▶ The problem: Each line of the records below that holds "Temple" should be copied out.
BEGIN Input
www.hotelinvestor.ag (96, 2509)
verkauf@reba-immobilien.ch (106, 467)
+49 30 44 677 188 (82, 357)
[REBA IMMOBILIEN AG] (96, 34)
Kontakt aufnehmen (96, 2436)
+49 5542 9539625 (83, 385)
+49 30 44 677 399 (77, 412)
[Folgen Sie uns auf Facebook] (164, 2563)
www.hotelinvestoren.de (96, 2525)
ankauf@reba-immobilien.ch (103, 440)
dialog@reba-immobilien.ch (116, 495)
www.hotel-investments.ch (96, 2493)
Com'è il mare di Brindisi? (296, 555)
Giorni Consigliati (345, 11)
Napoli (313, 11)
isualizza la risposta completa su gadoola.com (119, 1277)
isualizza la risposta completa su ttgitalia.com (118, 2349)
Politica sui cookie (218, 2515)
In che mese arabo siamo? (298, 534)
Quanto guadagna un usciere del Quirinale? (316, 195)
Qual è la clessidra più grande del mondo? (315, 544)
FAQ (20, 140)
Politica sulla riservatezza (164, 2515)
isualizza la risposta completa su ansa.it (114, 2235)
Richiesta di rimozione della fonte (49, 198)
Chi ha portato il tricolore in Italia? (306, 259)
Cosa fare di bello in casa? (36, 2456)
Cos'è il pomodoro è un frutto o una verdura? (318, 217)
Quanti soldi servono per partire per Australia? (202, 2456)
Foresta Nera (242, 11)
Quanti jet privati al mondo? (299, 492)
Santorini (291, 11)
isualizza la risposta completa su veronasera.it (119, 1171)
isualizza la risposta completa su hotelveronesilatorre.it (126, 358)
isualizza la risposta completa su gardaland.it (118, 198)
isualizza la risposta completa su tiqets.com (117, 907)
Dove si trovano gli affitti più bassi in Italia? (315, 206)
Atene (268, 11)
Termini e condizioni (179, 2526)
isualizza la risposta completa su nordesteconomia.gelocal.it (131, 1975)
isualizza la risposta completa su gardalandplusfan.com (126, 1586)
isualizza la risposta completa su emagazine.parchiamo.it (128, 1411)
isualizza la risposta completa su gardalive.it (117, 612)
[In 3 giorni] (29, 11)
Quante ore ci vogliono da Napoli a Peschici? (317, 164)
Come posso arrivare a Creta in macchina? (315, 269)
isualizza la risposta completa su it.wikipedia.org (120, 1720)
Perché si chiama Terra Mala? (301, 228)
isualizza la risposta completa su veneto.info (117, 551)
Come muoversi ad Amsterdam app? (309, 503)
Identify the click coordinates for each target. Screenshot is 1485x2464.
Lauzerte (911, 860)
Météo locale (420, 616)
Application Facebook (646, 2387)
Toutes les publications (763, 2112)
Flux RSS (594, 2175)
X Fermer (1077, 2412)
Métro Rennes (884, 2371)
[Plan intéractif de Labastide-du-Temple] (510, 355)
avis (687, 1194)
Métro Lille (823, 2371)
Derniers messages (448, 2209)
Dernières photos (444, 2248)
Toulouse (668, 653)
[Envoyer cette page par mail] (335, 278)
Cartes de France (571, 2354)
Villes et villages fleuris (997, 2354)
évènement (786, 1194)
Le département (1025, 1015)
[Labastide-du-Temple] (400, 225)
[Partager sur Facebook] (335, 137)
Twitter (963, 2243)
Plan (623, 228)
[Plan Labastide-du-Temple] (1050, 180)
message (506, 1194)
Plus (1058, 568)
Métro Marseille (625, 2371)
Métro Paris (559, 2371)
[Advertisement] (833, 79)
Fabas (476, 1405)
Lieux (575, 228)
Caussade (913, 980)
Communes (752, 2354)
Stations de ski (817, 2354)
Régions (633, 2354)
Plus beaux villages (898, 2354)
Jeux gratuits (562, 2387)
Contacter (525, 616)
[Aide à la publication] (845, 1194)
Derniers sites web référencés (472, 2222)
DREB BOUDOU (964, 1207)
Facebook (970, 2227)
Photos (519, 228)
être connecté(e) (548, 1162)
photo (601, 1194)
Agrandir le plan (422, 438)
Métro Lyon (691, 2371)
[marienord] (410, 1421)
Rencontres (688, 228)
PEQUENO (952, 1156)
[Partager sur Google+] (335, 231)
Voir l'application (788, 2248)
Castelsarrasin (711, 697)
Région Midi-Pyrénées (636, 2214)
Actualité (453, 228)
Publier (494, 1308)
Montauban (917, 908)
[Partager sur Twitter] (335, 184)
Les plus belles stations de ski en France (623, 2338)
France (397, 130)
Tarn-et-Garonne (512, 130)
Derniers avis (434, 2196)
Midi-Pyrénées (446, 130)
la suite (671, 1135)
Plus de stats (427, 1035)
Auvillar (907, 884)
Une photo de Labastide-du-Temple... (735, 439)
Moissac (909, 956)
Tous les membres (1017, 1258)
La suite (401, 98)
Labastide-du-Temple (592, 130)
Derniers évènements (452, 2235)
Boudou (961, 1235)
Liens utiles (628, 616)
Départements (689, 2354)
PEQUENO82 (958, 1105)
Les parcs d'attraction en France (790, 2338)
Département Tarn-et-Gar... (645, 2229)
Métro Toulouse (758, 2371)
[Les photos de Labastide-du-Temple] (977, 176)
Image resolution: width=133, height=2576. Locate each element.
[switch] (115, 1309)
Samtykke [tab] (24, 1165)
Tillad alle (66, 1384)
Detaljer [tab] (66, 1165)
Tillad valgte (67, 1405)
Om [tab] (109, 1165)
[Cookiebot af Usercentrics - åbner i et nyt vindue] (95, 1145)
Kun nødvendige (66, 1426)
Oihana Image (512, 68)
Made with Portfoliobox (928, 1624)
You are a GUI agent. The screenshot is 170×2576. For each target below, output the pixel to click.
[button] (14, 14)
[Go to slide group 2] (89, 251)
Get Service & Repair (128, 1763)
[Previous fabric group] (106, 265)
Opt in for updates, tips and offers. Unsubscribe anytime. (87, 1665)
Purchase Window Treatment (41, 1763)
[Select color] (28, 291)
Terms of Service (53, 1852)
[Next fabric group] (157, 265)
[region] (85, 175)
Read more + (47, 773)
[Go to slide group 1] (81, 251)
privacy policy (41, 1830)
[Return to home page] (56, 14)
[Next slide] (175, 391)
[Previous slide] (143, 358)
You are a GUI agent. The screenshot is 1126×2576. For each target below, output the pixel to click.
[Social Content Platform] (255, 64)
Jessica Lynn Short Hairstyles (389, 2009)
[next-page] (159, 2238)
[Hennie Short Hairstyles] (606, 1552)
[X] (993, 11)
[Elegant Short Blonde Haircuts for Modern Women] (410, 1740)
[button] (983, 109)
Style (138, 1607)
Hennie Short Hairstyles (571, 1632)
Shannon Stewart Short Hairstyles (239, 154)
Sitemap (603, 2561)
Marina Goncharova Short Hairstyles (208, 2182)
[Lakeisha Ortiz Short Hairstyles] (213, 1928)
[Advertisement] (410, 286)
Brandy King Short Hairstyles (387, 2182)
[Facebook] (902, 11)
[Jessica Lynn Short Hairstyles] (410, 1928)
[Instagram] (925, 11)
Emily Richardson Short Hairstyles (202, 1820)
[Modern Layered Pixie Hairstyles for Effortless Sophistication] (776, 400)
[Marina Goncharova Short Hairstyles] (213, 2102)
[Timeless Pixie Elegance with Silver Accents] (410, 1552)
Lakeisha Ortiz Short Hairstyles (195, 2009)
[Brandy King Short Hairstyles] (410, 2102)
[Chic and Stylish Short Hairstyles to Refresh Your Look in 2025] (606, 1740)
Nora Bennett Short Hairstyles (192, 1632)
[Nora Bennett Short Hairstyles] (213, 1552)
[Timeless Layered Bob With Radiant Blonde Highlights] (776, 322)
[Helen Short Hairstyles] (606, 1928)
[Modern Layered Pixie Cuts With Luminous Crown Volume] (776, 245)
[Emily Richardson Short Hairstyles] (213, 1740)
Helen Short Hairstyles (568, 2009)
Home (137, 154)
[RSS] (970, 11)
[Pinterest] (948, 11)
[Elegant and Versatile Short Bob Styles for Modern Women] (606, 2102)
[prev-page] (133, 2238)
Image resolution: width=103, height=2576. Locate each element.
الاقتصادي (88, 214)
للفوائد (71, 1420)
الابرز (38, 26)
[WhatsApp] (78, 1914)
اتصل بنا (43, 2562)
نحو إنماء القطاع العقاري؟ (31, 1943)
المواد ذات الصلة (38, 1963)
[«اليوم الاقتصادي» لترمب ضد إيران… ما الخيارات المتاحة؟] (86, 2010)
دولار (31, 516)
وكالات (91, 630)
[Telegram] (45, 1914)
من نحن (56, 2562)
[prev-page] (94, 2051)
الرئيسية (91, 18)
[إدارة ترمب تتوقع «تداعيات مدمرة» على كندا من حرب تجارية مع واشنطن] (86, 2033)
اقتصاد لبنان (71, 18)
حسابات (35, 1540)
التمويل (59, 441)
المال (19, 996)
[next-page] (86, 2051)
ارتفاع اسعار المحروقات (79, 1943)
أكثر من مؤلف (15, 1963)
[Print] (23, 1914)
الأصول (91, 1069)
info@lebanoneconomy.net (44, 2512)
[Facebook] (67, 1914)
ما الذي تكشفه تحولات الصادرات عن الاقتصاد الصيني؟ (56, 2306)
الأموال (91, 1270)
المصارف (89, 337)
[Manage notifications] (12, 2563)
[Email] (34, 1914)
END Input
▶ Exercise output:
[Plan intéractif de Labastide-du-Temple] (510, 355)
[Labastide-du-Temple] (400, 225)
[Plan Labastide-du-Temple] (1050, 180)
Une photo de Labastide-du-Temple... (735, 439)
Labastide-du-Temple (592, 130)
[Les photos de Labastide-du-Temple] (977, 176)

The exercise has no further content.